Il y a comme une dramaturgie en « poupées russes » dans votre film, liée à l’environnement naturel : dans lequel se situe l’histoire d’une communauté, dans laquelle se trouve l’histoire d’une famille, dans laquelle se trouve l’histoire de Nikita mais aussi celle du grand-père, de Tibor… Comment s’est construite la dramaturgie de votre film ?

Pour raconter cet endroit de l’intérieur et en faire une expérience sensible, j’ai eu l’idée de suivre ces trois personnages emblématiques qui sont le petit garçon, le jeune homme et le vieux monsieur ; pour pouvoir ensuite me déployer dans la communauté, puis plus largement dans le lieu et l’espace.

La narration est ténue, les actions presque infimes mais la mise en scène et le montage tissent des liens entre les histoires et micro-histoires de ces estivants, comme le lieu le fait,  des liens invisibles et parfois mystérieux. En regardant ces trois personnages au fil d’un été, il y a la volonté de raconter les relations intimes entre les générations qui vivent là-bas. Finalement, c’est vraiment un film sur la transmission, celle manifeste, qui se voit, et celle plus enfouie. 

J’ai eu l’impression qu’avec la possibilité d’isoler les êtres humains du monde extérieur, il y a aussi une façon de rendre vos personnages universels, rendus à l’état « d’êtres primaires » détachés de l’impact de la société.

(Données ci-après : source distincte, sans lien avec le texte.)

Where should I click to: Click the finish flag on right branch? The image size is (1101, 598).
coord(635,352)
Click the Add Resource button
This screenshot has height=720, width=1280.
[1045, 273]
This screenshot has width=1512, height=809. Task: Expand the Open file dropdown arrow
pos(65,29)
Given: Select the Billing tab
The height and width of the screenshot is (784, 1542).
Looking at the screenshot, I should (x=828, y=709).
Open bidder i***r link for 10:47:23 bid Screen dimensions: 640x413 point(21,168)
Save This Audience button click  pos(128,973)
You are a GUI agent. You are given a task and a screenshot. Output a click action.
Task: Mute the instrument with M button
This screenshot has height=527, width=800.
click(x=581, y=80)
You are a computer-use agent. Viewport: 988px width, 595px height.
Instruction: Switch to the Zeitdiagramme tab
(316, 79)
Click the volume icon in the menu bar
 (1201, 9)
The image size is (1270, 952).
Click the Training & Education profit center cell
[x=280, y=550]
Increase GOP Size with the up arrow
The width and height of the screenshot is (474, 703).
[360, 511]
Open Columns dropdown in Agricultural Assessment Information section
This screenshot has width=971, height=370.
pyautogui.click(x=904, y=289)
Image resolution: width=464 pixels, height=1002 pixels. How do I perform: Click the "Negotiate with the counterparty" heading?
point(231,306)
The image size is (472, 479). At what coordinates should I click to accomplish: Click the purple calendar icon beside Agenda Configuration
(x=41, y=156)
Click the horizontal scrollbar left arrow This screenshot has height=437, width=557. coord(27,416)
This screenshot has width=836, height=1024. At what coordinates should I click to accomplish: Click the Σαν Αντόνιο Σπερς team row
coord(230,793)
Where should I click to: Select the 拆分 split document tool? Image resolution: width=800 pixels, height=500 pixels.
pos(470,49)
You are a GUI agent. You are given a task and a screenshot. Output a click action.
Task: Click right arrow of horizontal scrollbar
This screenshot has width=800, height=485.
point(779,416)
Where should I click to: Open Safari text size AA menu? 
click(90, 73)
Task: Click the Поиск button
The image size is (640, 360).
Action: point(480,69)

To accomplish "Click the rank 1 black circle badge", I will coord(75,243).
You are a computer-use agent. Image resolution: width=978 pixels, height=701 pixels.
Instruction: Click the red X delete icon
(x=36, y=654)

Comme si c’était une étude de l’être humain… Est ce qu’il y avait cette envie là aussi ?

Oui c’est vrai, c’est un huis-clos, un endroit coupé du monde, hors du temps et de l’espace. En l’observant, on peut questionner l’utopie, l’alternative au monde qui nous entoure. Un lieu d’échange et de solidarité, où des gens arrivent à vivre ensemble avec une volonté de transmission.

Peut-être que la dernière des poupées russes de votre dramaturgie ouvre sur la question de la mort. La fin s’axe principalement sur le vieillissement du grand-père, relié à celui de la nature : les fleurs fanent et lui aussi. Pour autant il y a une forme d’innocence de sa part, il ne perçoit pas ce vieillissement… La mort annoncée ne semble pas de l’ordre du drame. Juste avant cette scène, on voit un autre personnage partir à l’hôpital et on imagine qu’il ne reviendra pas dans la communauté. Quel est votre point de vue de cinéaste sur ces événements ? Comment les avez-vous pensés ?

C’est un monde qui s’éteint inévitablement. C’est une tragédie, mais finalement une tragédie heureuse parce qu’on regarde sombrer les choses doucement, on les accompagne. La dernière partie du film est plus sombre mais ce n’est pas triste. Comme quand ce monsieur, un ancien, est emmené par l’ambulance, c’est à la fois terrible parce qu’on ne sait pas s’il va revenir, et en même temps, ça se fait en douceur, dans une drôlerie et une autodérision. La vie prend le dessus. C’est un endroit sacré où l’on naît et où l’on meurt. Et je crois qu’au fond, en faisant le film, j’ai voulu tuer la nostalgie ; suggérer que malgré tout, quelque chose survivra, que les graines ont été plantées à travers les enfants. 

Ce que vous dîtes me fait penser à ce plan très fort et émouvant sur le chien qui court à travers la nature. 

C’est un chien qui vient de loin, il est haletant, on sent que l’air est humide, comme s’il venait des profondeurs. Déjà au tournage, c’était impressionnant. Après, ce sont des choses que l’on a trouvé au montage, des choses difficiles à expliquer avec des mots… C’est un lieu tellement tellurique. En entrechoquant ces images, j’avais envie que l’on ressente physiquement cette force tellurique, comme un ébranlement, comme des plaques qui se mettent en mouvement et viennent se frôler.